Here we present an efficiency comparison between the hash maps into \({\mathbb {G}}_2\) found in the previous three sections. In Table 1, computational costs for hashing into \({\mathbb {G}}_{2}\) are reported. The second column refers to the results obtained applying Scott et al. method (see Sect. 3). The third column contains computational costs obtained applying Fuentes et al. method (see Sect. 4). The last column reports efficiency data relative to the hash functions we proposed in Sect. 5, that resemble those one would obtain applying Fuentes et al. method. With ‘A’ we denote a point addition, with ‘D’ a point doubling, with ‘Z’ a scalar multiplication by the parameter x and with ‘\(\psi\)’ an application of the endomorphism \(\psi\).

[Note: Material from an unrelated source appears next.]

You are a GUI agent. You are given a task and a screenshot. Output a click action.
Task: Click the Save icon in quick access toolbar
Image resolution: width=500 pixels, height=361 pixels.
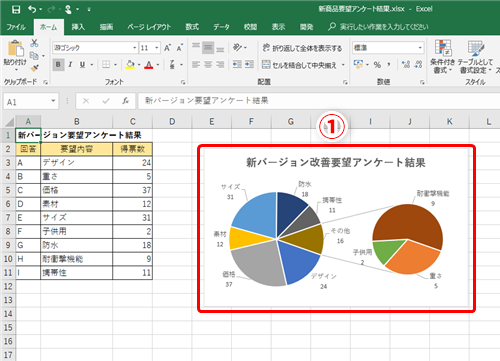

Table 1 Comparison between the computational cost of each hash map
Full size table

We underline that, in each hashing map, the most significant component is the multiplication by x, since it computationally dominates the other operations. In fact, the algorithms to compute large scalar multiplications require many point additions and doublings. Furthermore, the endomorphism \(\psi\) can be efficiently computed.

In all the cases we have examined, the hash map found following Fuentes et al. method turned out to be more efficient than the one found with Scott et al. method. The hash maps of Sect. 4 were obtained applying rigorously Fuentes et al. method. For \(k=12\) we see a 3/2-fold improvement, for \(k=24\) the hash map is twice as fast as that of Scott et al., while for \(k=30\) the hash map determines a 11/5-fold improvement.

Concerning BLS curves with \(k \in \{42,48\}\), we propose two suitable polynomials \({\mathfrak {h}}(z)\): one satisfies the two conditions (CI), (CII) deduced from Theorem 1 (\(k=48)\); the other is extremely tight to a polynomial fully satisfying such conditions (\(k=42\)). The hash function deduced for the case \(k=42\) leads to a 15/9-fold improvement with respect to the method of Scott et al. For \(k=48\), the introduced hash map is twice as fast as that of Scott et al.

Using the Apache Milagro Crypto Library [1] we implemented the hash maps (7) and (13), obtained applying Scott et al. and Fuentes et al. methods on BLS curves with embedding degree \(k=12\). In Table 2 we summarise the timing results of a benchmark test on the two maps.

Table 2 Each value corresponds to the average time (in milliseconds) considered for each hash from a sample of 1000 hashes
Full size table

These experimental results show that the hashing map obtained with Fuentes et al. method is approximately \(30\%\) faster than the map obtained with Scott et al. method, as we expected from Table 1.